**EXCERPT**:
= = =

2022 AA Prize for Unbuilt Work – Joint Winner

Gas Stack by Simulaa with Finding Infinity

Jury citation

The transition to zero-carbon cities is a project of such complexity that it can leave everyday communities immobilized. Within this context, Gas Stack presents itself as a practical provocation, a “how to” 4D billboard of a project that is both smart and charming. Operating as a sort of pedagogic prototype, it offers a pocket-sized demonstration project that packages up waste-to-energy technology in a vertical pavilion. Comprising an industrial frame supporting an anaerobic digester, with counterculture inflatables holding biogas, this project draws on a lineage of Whole Earth Catalog DIY technology – but suffuses it with humour, fun and public amenity.

= = =

**DATA LINES**:
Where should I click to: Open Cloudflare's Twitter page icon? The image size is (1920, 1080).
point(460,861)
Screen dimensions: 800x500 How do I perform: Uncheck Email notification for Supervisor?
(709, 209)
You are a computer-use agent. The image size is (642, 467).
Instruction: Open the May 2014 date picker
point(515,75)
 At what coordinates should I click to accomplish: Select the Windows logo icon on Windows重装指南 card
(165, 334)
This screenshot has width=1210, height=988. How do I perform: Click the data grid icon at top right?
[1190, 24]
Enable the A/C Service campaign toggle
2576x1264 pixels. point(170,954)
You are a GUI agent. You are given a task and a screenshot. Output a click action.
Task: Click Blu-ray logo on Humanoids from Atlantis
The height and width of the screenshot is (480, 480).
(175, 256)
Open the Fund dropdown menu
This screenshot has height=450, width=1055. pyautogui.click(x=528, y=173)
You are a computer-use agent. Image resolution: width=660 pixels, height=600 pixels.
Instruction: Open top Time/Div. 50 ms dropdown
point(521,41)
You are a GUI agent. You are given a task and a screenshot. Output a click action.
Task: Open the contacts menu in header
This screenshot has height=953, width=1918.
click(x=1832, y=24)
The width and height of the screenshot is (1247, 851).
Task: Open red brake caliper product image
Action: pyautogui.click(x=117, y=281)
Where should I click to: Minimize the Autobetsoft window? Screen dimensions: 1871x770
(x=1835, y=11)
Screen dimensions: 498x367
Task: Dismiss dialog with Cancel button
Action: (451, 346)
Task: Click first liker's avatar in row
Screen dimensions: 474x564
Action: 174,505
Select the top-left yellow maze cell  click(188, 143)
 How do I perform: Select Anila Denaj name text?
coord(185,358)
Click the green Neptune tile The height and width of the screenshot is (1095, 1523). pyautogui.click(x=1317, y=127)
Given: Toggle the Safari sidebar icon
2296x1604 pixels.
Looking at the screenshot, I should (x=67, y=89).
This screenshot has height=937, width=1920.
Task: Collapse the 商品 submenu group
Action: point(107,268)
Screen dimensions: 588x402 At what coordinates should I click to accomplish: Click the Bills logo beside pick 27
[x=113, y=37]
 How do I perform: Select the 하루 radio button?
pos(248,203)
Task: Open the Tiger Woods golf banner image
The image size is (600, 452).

= = =

Reproduce, word for word, the portion of the Gas Stack jury citation above between "Gas Stack by" and "and public amenity.", inclusive.

**CORRECT ANSWER**:
Gas Stack by Simulaa with Finding Infinity

Jury citation

The transition to zero-carbon cities is a project of such complexity that it can leave everyday communities immobilized. Within this context, Gas Stack presents itself as a practical provocation, a “how to” 4D billboard of a project that is both smart and charming. Operating as a sort of pedagogic prototype, it offers a pocket-sized demonstration project that packages up waste-to-energy technology in a vertical pavilion. Comprising an industrial frame supporting an anaerobic digester, with counterculture inflatables holding biogas, this project draws on a lineage of Whole Earth Catalog DIY technology – but suffuses it with humour, fun and public amenity.